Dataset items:
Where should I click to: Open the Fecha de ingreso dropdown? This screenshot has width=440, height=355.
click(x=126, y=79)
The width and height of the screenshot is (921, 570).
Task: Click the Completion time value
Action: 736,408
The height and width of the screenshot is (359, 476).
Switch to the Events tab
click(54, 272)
...
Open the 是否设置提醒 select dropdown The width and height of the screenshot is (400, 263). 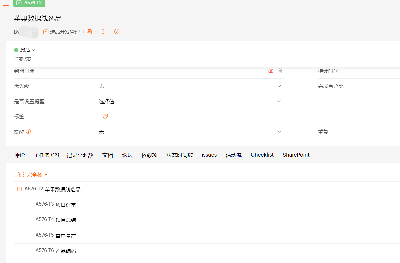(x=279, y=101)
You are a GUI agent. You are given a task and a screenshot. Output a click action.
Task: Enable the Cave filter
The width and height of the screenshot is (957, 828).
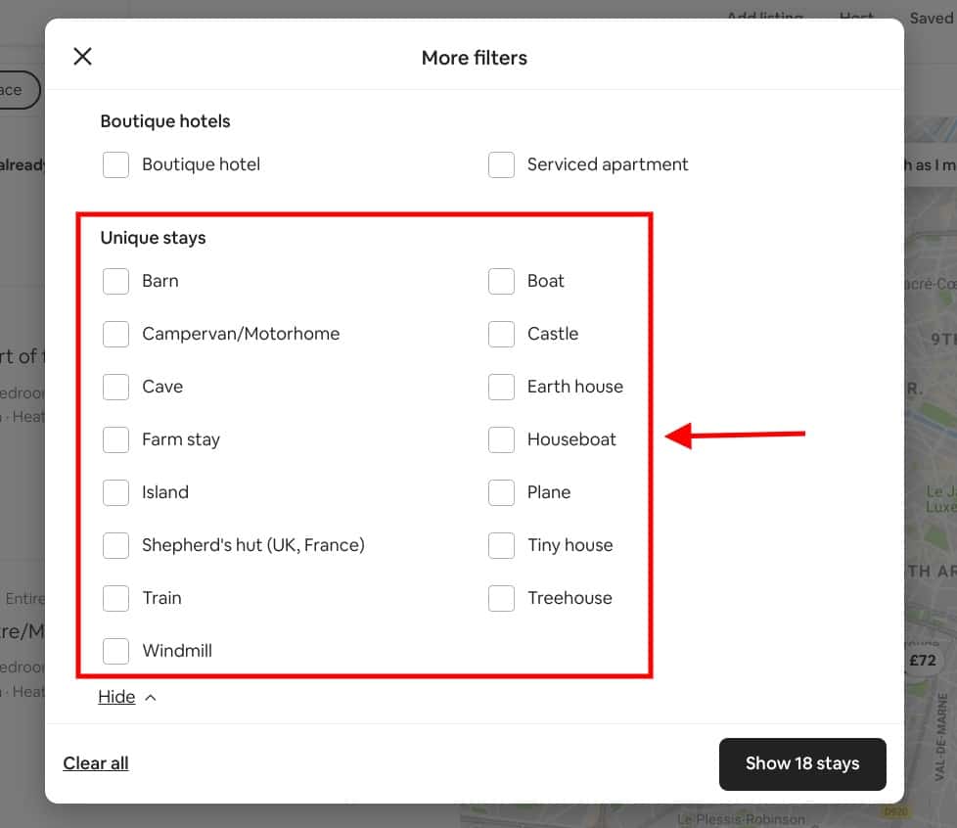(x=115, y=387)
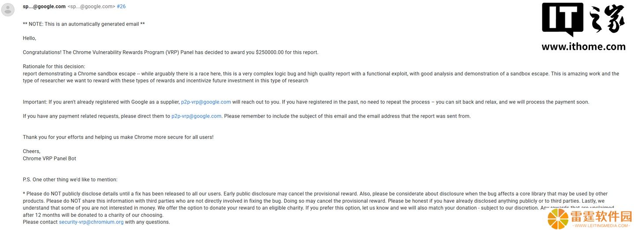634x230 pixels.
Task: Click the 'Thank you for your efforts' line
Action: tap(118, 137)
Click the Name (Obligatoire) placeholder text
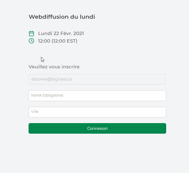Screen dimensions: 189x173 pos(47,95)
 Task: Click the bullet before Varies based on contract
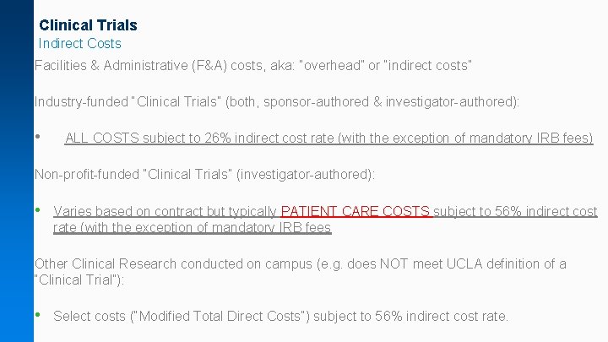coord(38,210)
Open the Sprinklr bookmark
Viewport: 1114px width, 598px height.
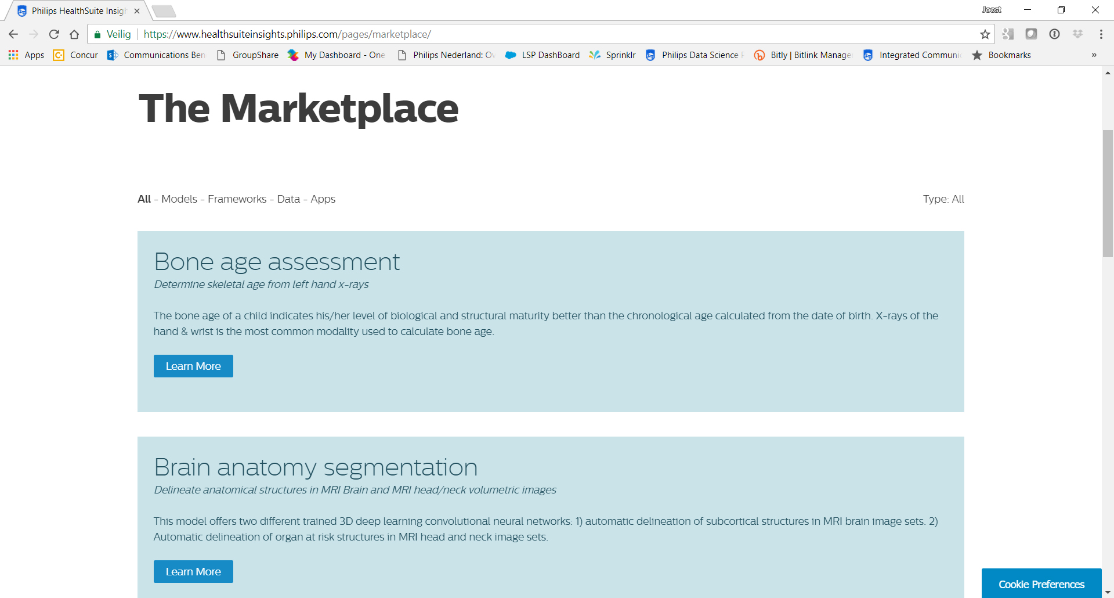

## GOAL OF THE EXERCISE
Given the records above, return the lines starting at the one that holds "Task: Click the bullet" and ending at the one that holds "Viewport: 1114px width, 598px height.", exactly, and nothing besides; leave every picture out.

## RESULT FOR THIS EXERCISE
 Task: Click the bullet before Varies based on contract
coord(38,210)
Open the Sprinklr bookmark
Viewport: 1114px width, 598px height.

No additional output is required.